Defining a Draft Parkway Trail route. Some trails along the corridor already exist, and some river communities have identified their preferred routes for linkages. The Parkway Trail is considered particularly important because of the assurance it would provide for long-term public access, and because of the significant potential for economic benefits within the river communities. It would be linked with the Rail Trail.

An Economic Benefits Study. This study will provide an assessment of the likely economic benefits stemming from the Parkway Trail, with an analysis of likely trail users and their needs. A Recreation Study is also planned. Many people believe that there is real potential for on-going and increasing economic benefits along the Parkway.

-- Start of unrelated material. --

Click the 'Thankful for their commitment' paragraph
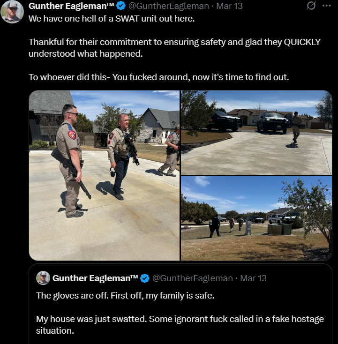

These studies will be followed by further landowner and community consultation, resource management studies, an ‘Establishment Plan’ and a ‘Parkway Management Plan’.


The CODC Rural Study

The Central Otago District Council is currently undertaking a Rural Landscape Study, prior to public consultation and District Plan updates. The timing of the CODC Rural Study is remarkably fortunate and Parkway project team members have already met with those involved in this work. And since the study includes the Clutha Mata-Au riverscape we will contribute our draft corridor, so that the “Parkway” can be considered in this update process. The CODC have recognised the exciting potential of the Parkway project from the outset and continue to provide valuable in-kind support.


Project Funding

A further $100,000 grant from the Central Lakes Trust was approved last October, earmarked for a number of project tasks over the first half of this year. The Sustainable Management Fund - following a pre-application, has also invited us to make a Stage Two SMF application, which we are currently preparing. Although both these funders have been very supportive, we recognize the need to expand our funding base, and to this end we have identified a number of important potential funding organizations, and have made very positive preliminary approaches that we will follow up during the year.

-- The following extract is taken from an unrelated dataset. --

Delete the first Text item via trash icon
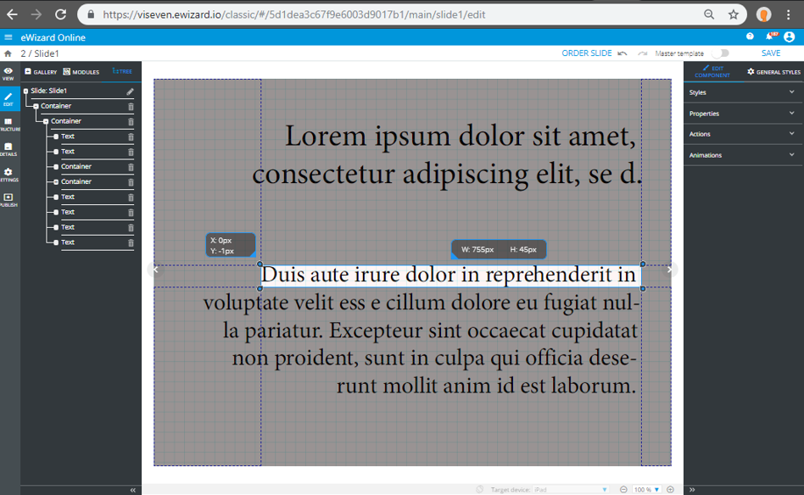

The appearance of Didymosphenia Algae in the Clutha Mata-Au has been most unfortunate. Reports indicate that the Algae may have been present in the Hawea River for as long as two years, and present in the Clutha for one year. Low Spring flows and unusually high sunshine hours in late Spring and early Summer appear to have triggered a vigorous growth phase, resulting in large quantities of algal “bloom” breaking off and drifting down the river from about mid-December to mid-January. The amount of bloom has now significantly decreased, with bloom settling and slowly decaying. However, there remains a serious threat of repeated blooming and algae spread to other rivers.


Website Updated

Our Parkway website has been updated, with revised PDF documents, a new Frequently Asked Questions (FAQ) page, and additional gallery photos added. The PDF documents provide a detailed project description. The FAQ’s cover numerous questions raised at public meetings, while the gallery provides some spectacular images of the Clutha Mata-Au corridor, including photos of some sections that few people see. 


Media Coverage

Articles about the Clutha Mata-Au River Parkway continue to appear in local, national and overseas papers. Two US papers with massive circulations, the Boston Globe and the Philadelphia Enquirer, have published features highlighting conservation and tourism issues along the Clutha Mata-Au River. The Parkway project appears to attract equal national and international interest. A Belgium TV film crew recently recorded an interview about the project on the banks of the Clutha Mata-Au that will be seen by approximately a million people in Europe.